That, says McKinsey Global Institute, an offshoot of the management consultancy, is a fourfold increase on 2000. Net of liabilities this wealth equates to about six times gross domestic product also sharply higher than the multiple of 4.5 times two decades ago.
Where has the new wealth come from? Unsurprisingly, the two biggest countries brought in the bulk of the growth in net worth: half from China and almost a quarter from the US. Economist Thomas Piketty is right: at a household level, the rich are getting richer. The top 10 per cent in both countries own more than two-thirds of the wealth. In avowedly capitalist America, the bottom half share out just 1.5 per cent; in China — a country in pursuit of “common prosperity” — the comparable figure was 6 per cent in 2015.
Household wealth is split in roughly equal parts, between real estate and financial assets like savings and equities. But there are huge variations: France and Australia favour land and buildings; Americans pensions and equities. The Japanese have never lost their yen for deposits, which account for more than a third of total household assets.

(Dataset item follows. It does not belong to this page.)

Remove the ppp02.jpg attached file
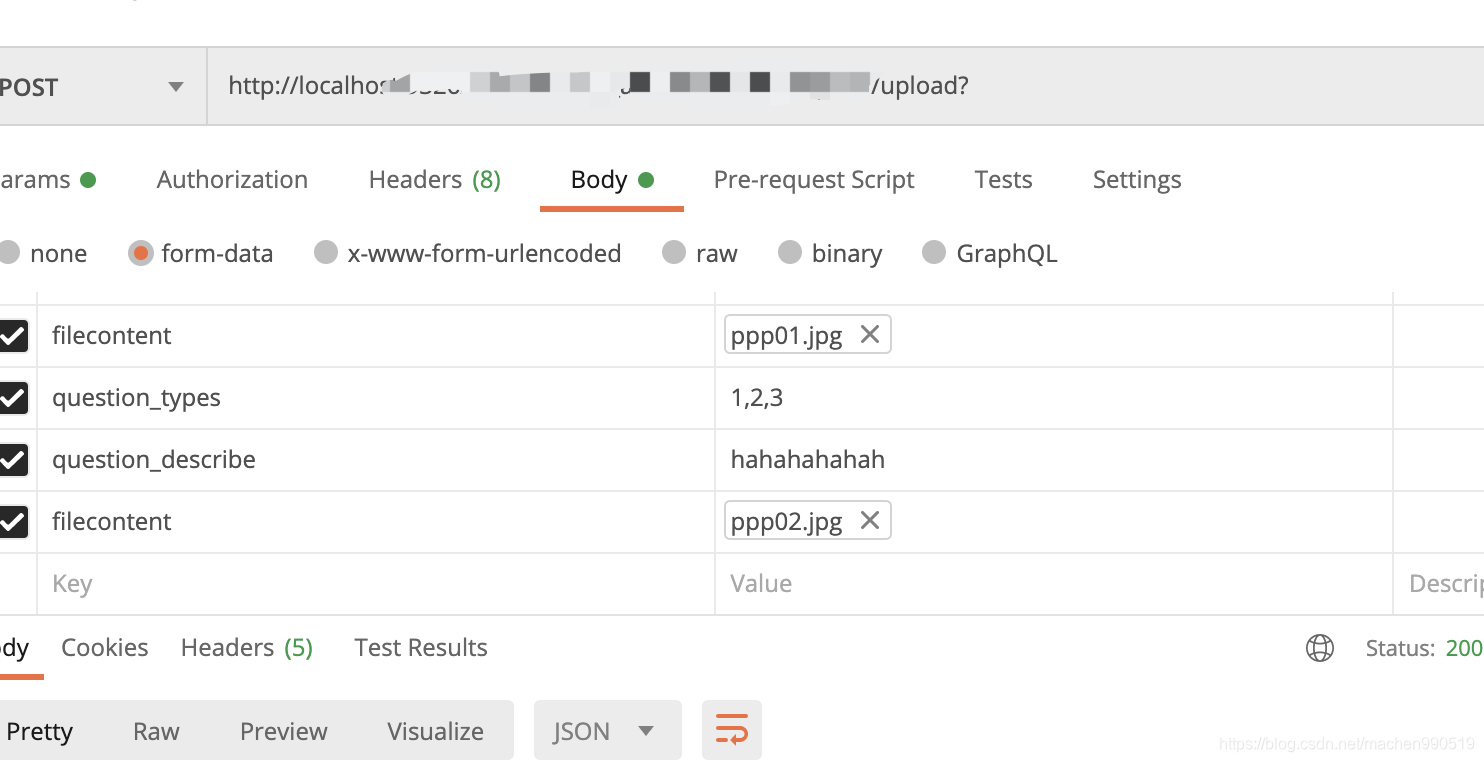 [x=869, y=519]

Those portfolios have fuelled a rise in net worth in the household sector from 4.2 times GDP in 2000 to 5.8 times last year. Low interest rates and easy money also helped.

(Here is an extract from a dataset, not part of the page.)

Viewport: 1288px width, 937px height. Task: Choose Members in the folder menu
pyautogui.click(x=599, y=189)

MGI believes rising asset prices have broken the traditional link between growing GDP and rising net worth. The former has been lacklustre in developed economies. Savings searching value wind up in real estate, two-thirds of net worth.
The anticipated end of easy money should help bring GDP and net worth back into closer sync. Signals from falling bond markets and Chinese asset prices point to that realignment. That may be irksome for the wealthy in the short term — but good for them at a political level. Harvesting gains from state economic support is not a popular get-rich-quick strategy, no matter how unintentionally it has been pursued.